The problem —
Retype all entries exactly, skipping pictures.

Start of Record excerpts

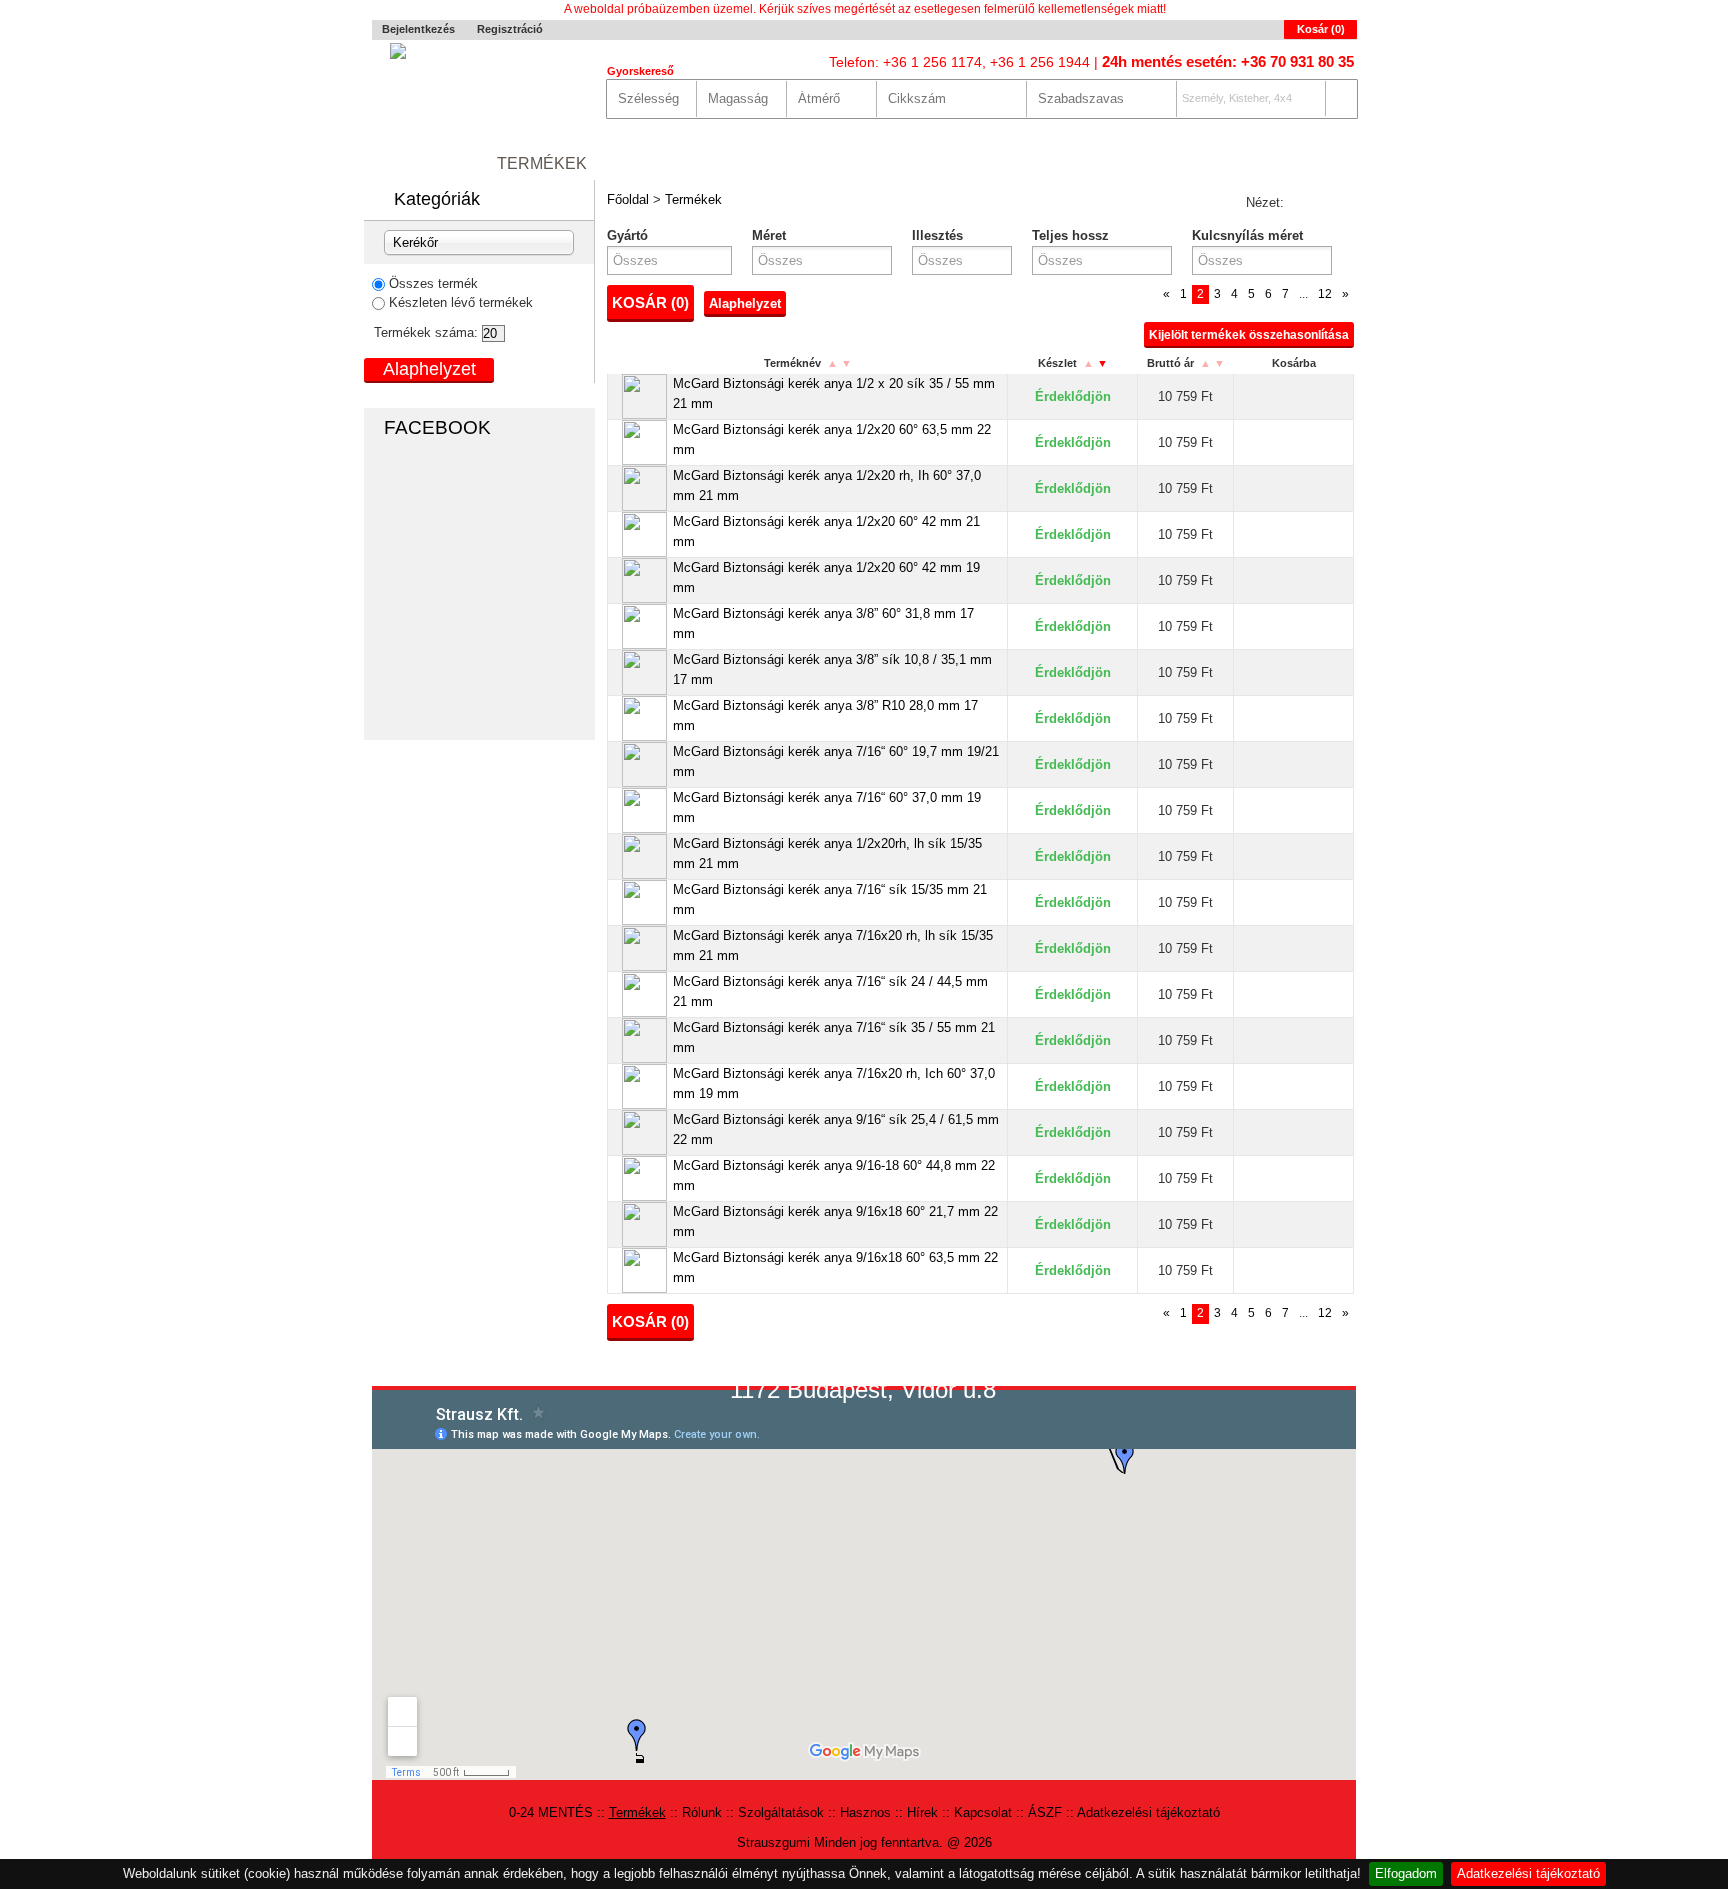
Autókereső (1298, 163)
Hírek (986, 163)
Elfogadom (1406, 1873)
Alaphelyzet (745, 303)
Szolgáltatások (768, 163)
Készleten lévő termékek (461, 302)
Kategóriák (437, 199)
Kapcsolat (1079, 163)
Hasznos (901, 163)
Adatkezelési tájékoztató (1528, 1873)
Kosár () (1321, 29)
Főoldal (628, 199)
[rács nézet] (1301, 203)
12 (1325, 294)
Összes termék (433, 283)
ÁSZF (1045, 1812)
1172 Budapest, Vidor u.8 (863, 1389)
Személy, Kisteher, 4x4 (1237, 98)
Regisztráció (510, 29)
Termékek (542, 163)
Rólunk (641, 163)
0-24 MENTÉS (425, 163)
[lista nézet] (1336, 203)
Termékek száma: (426, 332)
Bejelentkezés (418, 29)
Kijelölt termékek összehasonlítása (1249, 335)
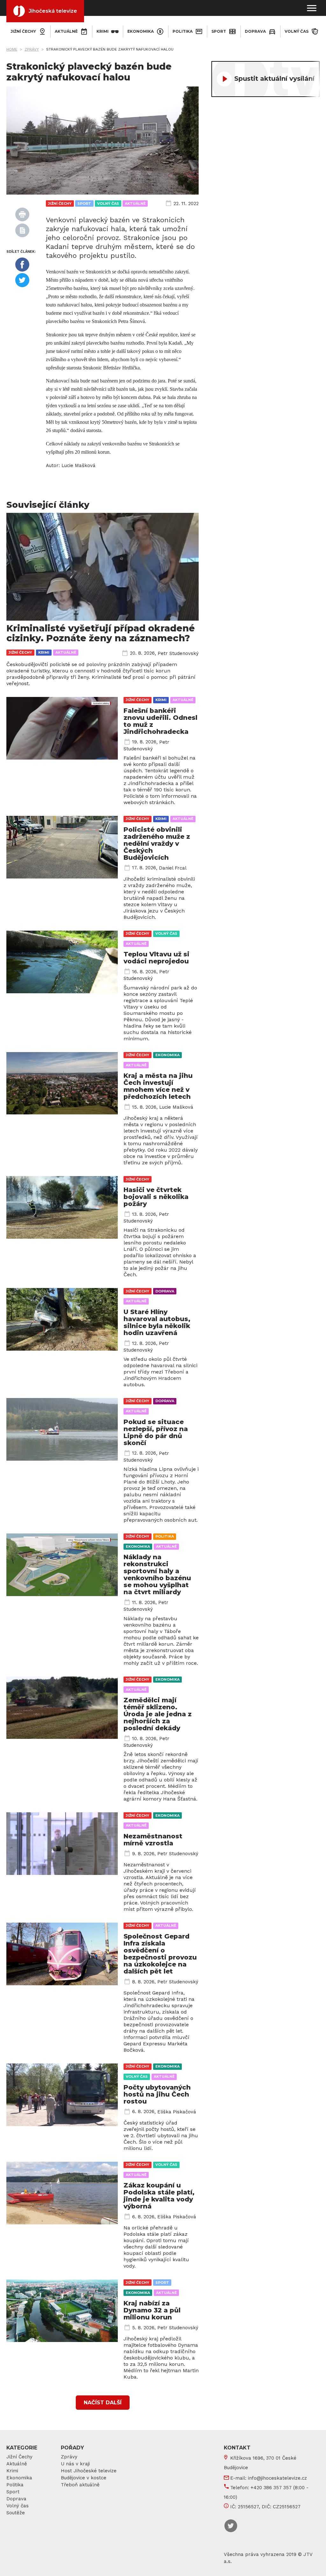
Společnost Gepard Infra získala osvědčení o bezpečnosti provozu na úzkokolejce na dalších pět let (160, 1953)
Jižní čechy (23, 31)
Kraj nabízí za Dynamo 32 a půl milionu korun (152, 2310)
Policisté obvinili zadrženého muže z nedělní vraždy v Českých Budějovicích (157, 843)
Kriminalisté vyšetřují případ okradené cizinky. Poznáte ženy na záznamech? (100, 633)
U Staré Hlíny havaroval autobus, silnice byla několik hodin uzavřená (157, 1322)
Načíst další (103, 2403)
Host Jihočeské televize (89, 2471)
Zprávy (32, 49)
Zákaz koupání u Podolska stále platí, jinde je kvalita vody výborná (159, 2195)
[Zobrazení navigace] (312, 8)
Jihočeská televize (53, 11)
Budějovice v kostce (83, 2478)
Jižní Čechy (19, 2457)
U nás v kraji (75, 2464)
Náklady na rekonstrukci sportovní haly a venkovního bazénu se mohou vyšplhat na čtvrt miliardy (157, 1574)
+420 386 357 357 (271, 2487)
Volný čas (296, 31)
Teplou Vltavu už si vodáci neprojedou (156, 957)
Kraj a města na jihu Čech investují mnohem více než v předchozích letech (158, 1086)
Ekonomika (140, 31)
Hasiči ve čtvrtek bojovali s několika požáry (156, 1197)
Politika (183, 31)
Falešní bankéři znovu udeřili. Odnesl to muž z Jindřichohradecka (160, 721)
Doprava (255, 31)
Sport (218, 31)
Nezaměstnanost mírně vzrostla (153, 1839)
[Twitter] (231, 2525)
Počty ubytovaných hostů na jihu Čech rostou (157, 2094)
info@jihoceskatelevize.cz (277, 2478)
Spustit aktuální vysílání (274, 78)
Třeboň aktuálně (80, 2485)
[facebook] (22, 265)
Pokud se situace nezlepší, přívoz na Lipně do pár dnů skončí (156, 1432)
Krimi (102, 31)
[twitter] (22, 280)
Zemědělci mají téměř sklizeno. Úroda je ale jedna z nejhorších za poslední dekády (158, 1714)
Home (11, 49)
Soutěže (15, 2513)
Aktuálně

End of Record excerpts

Output of the exercise —
Autókereső (1298, 163)
Hírek (986, 163)
Elfogadom (1406, 1873)
Alaphelyzet (745, 303)
Szolgáltatások (768, 163)
Készleten lévő termékek (461, 302)
Kategóriák (437, 199)
Kapcsolat (1079, 163)
Hasznos (901, 163)
Adatkezelési tájékoztató (1528, 1873)
Kosár () (1321, 29)
Főoldal (628, 199)
[rács nézet] (1301, 203)
12 (1325, 294)
Összes termék (433, 283)
ÁSZF (1045, 1812)
1172 Budapest, Vidor u.8 (863, 1389)
Személy, Kisteher, 4x4 (1237, 98)
Regisztráció (510, 29)
Termékek (542, 163)
Rólunk (641, 163)
0-24 MENTÉS (425, 163)
[lista nézet] (1336, 203)
Termékek száma: (426, 332)
Bejelentkezés (418, 29)
Kijelölt termékek összehasonlítása (1249, 335)
Společnost Gepard Infra získala osvědčení o bezpečnosti provozu na úzkokolejce na dalších pět let (160, 1953)
Jižní čechy (23, 31)
Kraj nabízí za Dynamo 32 a půl milionu korun (152, 2310)
Policisté obvinili zadrženého muže z nedělní vraždy v Českých Budějovicích (157, 843)
Kriminalisté vyšetřují případ okradené cizinky. Poznáte ženy na záznamech? (100, 633)
U Staré Hlíny havaroval autobus, silnice byla několik hodin uzavřená (157, 1322)
Načíst další (103, 2403)
Host Jihočeské televize (89, 2471)
Zprávy (32, 49)
Zákaz koupání u Podolska stále platí, jinde je kvalita vody výborná (159, 2195)
[Zobrazení navigace] (312, 8)
Jihočeská televize (53, 11)
Budějovice v kostce (83, 2478)
Jižní Čechy (19, 2457)
U nás v kraji (75, 2464)
Náklady na rekonstrukci sportovní haly a venkovního bazénu se mohou vyšplhat na čtvrt miliardy (157, 1574)
+420 386 357 357 (271, 2487)
Volný čas (296, 31)
Teplou Vltavu už si vodáci neprojedou (156, 957)
Kraj a města na jihu Čech investují mnohem více než v předchozích letech (158, 1086)
Ekonomika (140, 31)
Hasiči ve čtvrtek bojovali s několika požáry (156, 1197)
Politika (183, 31)
Falešní bankéři znovu udeřili. Odnesl to muž z Jindřichohradecka (160, 721)
Doprava (255, 31)
Sport (218, 31)
Nezaměstnanost mírně vzrostla (153, 1839)
[Twitter] (231, 2525)
Počty ubytovaných hostů na jihu Čech rostou (157, 2094)
info@jihoceskatelevize.cz (277, 2478)
Spustit aktuální vysílání (274, 78)
Třeboň aktuálně (80, 2485)
[facebook] (22, 265)
Pokud se situace nezlepší, přívoz na Lipně do pár dnů skončí (156, 1432)
Krimi (102, 31)
[twitter] (22, 280)
Zemědělci mají téměř sklizeno. Úroda je ale jedna z nejhorších za poslední dekády (158, 1714)
Home (11, 49)
Soutěže (15, 2513)
Aktuálně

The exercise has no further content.